Franchement, c'est sans intéret sauf pour les quelques idiots qui ne se sont pas encore rendus compte que les experts-comptables ont toujours fait du droit des contrats et de la consultation depuis des dizaines d'années.

On a une façon de défoncer les portes ouvertes dans notre profession qui touche au sublime tant elle est ridicule.

Non, ce qui est plus intéressant, c'est que notre bienaimé président, que notre ami Jean DE VALON parce qu'il est aristocrate appelle prince Thierry, n'a apparemment pas compris que son Conseil national des barreaux ne veut pas d'un accord qu'il appelle lui de ses voeux.

Je crois sérieusement qu'il convient d'exiger certes la production du rapport du manant HATTAB, mais aussi et surtout de demander la désignation d'un expert psychiatrique pour examiner qui vous savez. Sa paranoia à lui, c'est de trouver des accords pour les imprimer sur son bilan de sortie.

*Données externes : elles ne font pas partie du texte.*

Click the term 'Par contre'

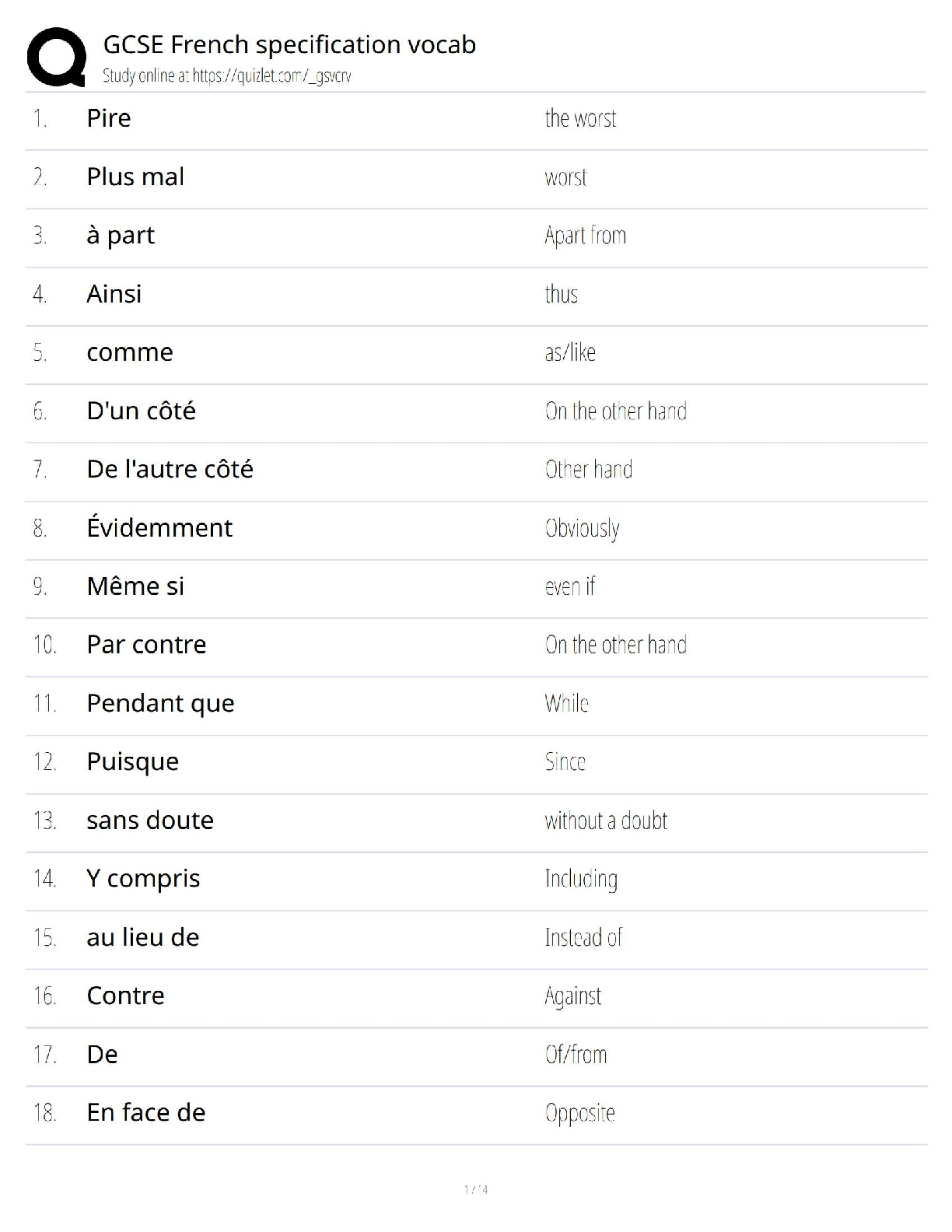click(x=146, y=645)

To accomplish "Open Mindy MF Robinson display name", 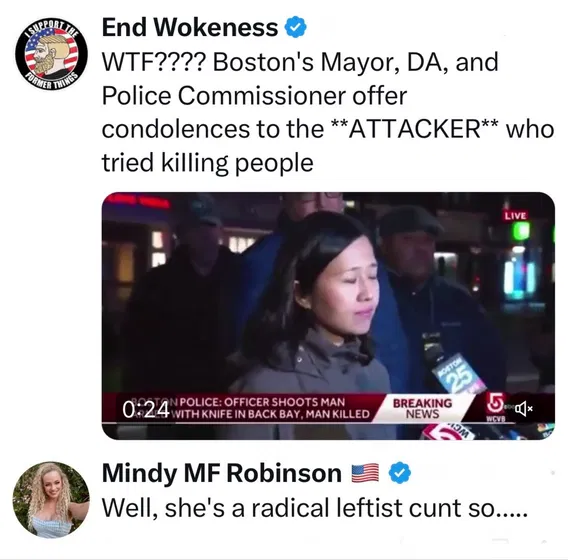I will tap(222, 473).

Raté pour les avoués d'appel, raté pour les conseils en propriété industrielle, raté pour les juristes d'entreprise, dans quelques jours raté pour son R.P.V.A. - NAVISTA, alors il lui reste les experts-comptables.

S'il rate encore ce coup là -comme nous le souhaitons tous- il ne lui restera plus qu'à négocier avec l'honorable profession des laveurs de carreaux, ou mieux des coiffeurs de paons, avec qui, c'est bien connu, le barreau tout entier veut l'union.